Msgrieves · 30/09/2022 06:34

You won't get support on here there's a weird attitude that unless someone is perfectly cheery and productive you should never put up with anything, nothing about the people you love is your problem at all and you should go no contact immediately Hmm

Tbh I think its really unhealthy, teaching kids that if someone is down or sad you should fuck them off instead of having a bit of flipping empathy. Obviously if someone is actually abusive then leave, but the bar for abusive on here seems to get lower all the time.

MarshaMelrose · 30/09/2022 06:48

Msgrieves · 30/09/2022 06:34

You won't get support on here there's a weird attitude that unless someone is perfectly cheery and productive you should never put up with anything, nothing about the people you love is your problem at all and you should go no contact immediately Hmm

Tbh I think its really unhealthy, teaching kids that if someone is down or sad you should fuck them off instead of having a bit of flipping empathy. Obviously if someone is actually abusive then leave, but the bar for abusive on here seems to get lower all the time.

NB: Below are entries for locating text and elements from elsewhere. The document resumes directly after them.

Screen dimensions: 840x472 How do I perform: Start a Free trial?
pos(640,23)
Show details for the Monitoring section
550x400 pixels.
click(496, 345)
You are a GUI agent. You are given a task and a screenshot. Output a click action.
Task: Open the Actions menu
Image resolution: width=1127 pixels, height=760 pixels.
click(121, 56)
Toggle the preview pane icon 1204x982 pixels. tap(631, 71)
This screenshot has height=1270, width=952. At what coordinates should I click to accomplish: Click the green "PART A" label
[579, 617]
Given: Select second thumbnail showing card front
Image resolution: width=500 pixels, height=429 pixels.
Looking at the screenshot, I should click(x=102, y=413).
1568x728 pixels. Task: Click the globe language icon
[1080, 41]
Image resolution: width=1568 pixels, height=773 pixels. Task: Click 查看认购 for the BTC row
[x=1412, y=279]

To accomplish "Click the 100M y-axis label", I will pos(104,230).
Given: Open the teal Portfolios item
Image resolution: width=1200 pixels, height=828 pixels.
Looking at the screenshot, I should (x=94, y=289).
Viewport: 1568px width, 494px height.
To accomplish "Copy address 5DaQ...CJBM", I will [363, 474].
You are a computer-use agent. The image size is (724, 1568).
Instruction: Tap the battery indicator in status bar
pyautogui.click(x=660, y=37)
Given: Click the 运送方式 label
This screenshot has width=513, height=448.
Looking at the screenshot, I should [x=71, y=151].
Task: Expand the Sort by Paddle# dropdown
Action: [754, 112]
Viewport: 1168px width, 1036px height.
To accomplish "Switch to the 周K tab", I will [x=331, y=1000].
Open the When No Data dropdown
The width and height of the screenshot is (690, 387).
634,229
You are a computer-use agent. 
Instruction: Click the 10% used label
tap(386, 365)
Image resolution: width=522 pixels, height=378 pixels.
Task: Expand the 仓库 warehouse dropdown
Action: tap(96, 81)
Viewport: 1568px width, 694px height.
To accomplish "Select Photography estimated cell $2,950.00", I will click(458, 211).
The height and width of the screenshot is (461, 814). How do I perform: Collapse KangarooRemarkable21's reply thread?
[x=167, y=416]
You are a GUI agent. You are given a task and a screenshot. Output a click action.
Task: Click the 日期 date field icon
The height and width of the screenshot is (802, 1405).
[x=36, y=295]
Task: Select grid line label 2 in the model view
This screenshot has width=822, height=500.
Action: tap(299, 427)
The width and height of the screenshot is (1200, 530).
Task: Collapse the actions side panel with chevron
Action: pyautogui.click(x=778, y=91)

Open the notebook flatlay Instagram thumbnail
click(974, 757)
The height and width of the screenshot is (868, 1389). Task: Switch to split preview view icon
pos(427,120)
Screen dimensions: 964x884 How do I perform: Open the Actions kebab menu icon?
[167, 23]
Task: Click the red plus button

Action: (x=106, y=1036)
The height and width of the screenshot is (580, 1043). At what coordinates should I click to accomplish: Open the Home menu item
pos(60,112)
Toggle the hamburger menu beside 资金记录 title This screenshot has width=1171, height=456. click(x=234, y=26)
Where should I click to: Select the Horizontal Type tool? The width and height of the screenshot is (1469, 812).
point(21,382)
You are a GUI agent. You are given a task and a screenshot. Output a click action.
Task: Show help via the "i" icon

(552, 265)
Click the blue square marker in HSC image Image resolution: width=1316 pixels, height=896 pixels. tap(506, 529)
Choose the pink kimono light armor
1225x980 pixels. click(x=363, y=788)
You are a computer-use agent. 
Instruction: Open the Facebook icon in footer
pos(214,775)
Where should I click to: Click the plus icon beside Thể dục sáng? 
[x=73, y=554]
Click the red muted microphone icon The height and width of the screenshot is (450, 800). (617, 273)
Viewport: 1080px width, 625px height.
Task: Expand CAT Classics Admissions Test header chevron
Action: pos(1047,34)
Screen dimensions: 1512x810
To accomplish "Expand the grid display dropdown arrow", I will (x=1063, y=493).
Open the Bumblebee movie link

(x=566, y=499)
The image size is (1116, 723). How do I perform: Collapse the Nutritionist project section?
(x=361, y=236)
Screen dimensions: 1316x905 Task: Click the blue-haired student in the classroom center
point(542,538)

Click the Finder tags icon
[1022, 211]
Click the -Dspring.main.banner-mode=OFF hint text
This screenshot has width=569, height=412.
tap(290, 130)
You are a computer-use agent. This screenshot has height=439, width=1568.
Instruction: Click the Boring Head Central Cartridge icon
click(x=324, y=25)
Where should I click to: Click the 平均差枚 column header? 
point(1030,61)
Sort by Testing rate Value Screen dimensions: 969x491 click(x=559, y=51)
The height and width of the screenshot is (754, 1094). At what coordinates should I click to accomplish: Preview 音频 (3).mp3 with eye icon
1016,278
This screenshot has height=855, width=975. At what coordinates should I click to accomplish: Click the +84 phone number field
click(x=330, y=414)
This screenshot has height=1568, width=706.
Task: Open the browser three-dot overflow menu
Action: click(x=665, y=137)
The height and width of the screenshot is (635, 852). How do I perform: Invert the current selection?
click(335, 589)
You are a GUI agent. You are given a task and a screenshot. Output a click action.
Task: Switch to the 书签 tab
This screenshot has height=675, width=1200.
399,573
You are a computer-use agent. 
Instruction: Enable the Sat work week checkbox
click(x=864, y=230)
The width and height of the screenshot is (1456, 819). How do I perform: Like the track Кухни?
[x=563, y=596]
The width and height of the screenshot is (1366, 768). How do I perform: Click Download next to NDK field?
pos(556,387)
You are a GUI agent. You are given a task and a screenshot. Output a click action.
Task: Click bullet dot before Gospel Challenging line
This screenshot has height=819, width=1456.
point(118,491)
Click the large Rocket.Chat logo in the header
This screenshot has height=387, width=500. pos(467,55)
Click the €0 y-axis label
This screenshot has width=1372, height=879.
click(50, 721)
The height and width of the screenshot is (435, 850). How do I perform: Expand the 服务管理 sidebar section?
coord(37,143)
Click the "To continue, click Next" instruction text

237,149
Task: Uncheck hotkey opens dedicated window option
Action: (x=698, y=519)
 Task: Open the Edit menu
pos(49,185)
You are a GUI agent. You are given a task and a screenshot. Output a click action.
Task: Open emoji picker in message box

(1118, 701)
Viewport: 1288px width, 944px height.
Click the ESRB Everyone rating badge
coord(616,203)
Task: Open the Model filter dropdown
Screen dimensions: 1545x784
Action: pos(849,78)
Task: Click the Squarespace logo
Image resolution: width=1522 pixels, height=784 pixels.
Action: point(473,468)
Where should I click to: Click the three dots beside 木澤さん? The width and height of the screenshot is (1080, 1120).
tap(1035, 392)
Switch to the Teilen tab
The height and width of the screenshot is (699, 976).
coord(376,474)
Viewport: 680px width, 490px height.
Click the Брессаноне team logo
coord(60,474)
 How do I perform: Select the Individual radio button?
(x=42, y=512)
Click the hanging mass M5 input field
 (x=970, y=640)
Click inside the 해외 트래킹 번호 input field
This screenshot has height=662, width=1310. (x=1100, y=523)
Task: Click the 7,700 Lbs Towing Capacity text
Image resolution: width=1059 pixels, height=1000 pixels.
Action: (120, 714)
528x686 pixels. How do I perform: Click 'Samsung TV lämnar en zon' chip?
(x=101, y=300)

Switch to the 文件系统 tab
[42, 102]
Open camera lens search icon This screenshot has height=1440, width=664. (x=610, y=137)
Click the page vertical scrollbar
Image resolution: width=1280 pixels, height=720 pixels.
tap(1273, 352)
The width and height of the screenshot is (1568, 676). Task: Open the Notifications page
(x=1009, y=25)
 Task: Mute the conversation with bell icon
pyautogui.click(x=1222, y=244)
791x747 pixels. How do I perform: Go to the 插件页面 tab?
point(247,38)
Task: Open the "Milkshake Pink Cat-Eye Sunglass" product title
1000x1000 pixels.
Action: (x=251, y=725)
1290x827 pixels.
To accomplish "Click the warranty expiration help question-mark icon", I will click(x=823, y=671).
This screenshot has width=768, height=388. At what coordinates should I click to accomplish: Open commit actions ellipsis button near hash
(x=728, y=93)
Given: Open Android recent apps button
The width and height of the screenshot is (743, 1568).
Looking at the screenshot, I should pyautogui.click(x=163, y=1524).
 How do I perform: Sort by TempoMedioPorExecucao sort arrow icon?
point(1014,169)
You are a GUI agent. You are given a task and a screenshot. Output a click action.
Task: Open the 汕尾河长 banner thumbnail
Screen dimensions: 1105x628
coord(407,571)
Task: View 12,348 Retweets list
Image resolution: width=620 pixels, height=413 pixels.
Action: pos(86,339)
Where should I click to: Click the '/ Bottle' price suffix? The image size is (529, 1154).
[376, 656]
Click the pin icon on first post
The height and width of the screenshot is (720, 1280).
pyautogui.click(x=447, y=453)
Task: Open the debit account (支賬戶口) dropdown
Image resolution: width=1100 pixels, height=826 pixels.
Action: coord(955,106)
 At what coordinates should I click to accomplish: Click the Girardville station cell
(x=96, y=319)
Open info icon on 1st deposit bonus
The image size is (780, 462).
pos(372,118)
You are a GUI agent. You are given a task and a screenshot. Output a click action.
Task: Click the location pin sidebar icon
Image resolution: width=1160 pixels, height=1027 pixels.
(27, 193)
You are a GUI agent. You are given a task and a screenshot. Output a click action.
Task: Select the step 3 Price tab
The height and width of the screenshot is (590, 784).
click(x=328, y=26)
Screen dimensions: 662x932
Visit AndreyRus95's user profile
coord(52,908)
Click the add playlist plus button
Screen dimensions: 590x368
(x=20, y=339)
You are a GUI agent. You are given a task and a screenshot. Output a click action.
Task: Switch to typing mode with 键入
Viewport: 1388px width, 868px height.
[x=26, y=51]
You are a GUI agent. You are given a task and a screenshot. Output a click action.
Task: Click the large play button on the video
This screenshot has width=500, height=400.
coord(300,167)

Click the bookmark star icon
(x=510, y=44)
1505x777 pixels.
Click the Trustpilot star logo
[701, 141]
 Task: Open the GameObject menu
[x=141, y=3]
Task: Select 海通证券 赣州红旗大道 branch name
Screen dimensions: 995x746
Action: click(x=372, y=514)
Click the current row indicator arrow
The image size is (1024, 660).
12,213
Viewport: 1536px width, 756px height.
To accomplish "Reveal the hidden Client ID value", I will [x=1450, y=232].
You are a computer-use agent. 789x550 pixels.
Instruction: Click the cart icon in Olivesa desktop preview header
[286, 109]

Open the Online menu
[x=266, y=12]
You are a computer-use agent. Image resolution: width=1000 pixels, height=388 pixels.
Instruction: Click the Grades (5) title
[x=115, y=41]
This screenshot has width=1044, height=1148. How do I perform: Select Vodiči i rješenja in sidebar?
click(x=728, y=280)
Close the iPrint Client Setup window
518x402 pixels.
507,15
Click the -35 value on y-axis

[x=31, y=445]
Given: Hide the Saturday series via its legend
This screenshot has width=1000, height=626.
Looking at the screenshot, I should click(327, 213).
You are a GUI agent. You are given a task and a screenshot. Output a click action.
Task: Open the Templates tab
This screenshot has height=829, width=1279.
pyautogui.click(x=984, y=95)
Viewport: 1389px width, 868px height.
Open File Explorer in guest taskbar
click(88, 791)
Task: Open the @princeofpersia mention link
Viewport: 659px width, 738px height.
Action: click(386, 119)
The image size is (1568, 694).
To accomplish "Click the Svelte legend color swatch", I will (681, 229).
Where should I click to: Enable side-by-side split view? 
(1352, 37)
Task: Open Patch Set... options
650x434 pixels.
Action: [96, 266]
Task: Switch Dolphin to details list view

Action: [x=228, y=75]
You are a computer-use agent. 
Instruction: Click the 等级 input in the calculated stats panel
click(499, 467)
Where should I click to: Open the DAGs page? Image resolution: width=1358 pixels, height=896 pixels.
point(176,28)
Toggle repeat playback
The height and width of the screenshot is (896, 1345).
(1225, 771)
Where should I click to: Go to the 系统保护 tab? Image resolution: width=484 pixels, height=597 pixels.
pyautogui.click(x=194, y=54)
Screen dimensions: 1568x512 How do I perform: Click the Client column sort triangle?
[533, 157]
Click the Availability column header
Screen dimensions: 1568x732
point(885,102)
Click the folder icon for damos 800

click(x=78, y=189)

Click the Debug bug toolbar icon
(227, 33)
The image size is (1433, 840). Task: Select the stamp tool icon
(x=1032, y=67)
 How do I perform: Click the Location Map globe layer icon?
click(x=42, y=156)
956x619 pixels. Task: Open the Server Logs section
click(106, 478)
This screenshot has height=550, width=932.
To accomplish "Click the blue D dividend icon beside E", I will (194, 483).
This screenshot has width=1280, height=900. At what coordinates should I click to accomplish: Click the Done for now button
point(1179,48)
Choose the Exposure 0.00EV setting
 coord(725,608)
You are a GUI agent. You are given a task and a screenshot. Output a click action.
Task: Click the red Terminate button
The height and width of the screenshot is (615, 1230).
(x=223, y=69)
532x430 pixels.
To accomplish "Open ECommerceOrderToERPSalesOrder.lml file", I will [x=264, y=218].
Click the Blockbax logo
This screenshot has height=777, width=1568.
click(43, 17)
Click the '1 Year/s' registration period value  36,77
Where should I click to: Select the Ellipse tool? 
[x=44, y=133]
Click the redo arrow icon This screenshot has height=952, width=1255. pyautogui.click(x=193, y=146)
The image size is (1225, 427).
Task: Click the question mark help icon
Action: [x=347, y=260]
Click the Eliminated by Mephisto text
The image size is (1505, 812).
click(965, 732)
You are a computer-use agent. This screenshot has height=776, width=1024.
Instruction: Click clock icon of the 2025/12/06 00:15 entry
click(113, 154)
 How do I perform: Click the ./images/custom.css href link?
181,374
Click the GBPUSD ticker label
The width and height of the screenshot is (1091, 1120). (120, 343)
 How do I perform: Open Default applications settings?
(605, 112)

There's a vast difference between suffering from depression and being down or sad!

If your boyfriend of a year behaved like this with your children, would you stay?

On bad days, she cries, regrets her failed marriage, snaps and curses at anything and everything.
But when her daughter leaves to go to her dad's home, things get very, very gloomy.
I've invited my GF for dinner and for the night, but she is usually just distant and cold and sometimes downright mean to me and my daughters.
It's making me (and my daughters, who are being very patient and understanding) feel awkward when she's around.
Sometimes she leaves in the middle of the evening, sobbing, and says she wants to be alone.

UserError012345 · 30/09/2022 07:09

Whatever the reasons why you've decided to post, ultimately you are questioning your future.

You only have to scour this board to see many people move too quick and find out he / she isn't who they thought they were. Far from ideal when kids are involved.

You seem to be trying to avoid making a decision that impacts on your girls (and hers).

All I can say is that you can leave a relationship for any reason you want. You've tried to make it work, not sure it is so if you want to walk away, that's your prerogative.

RedHelenB · 30/09/2022 07:17

Why are you putting your dds through this? Keep your relationship away from your house.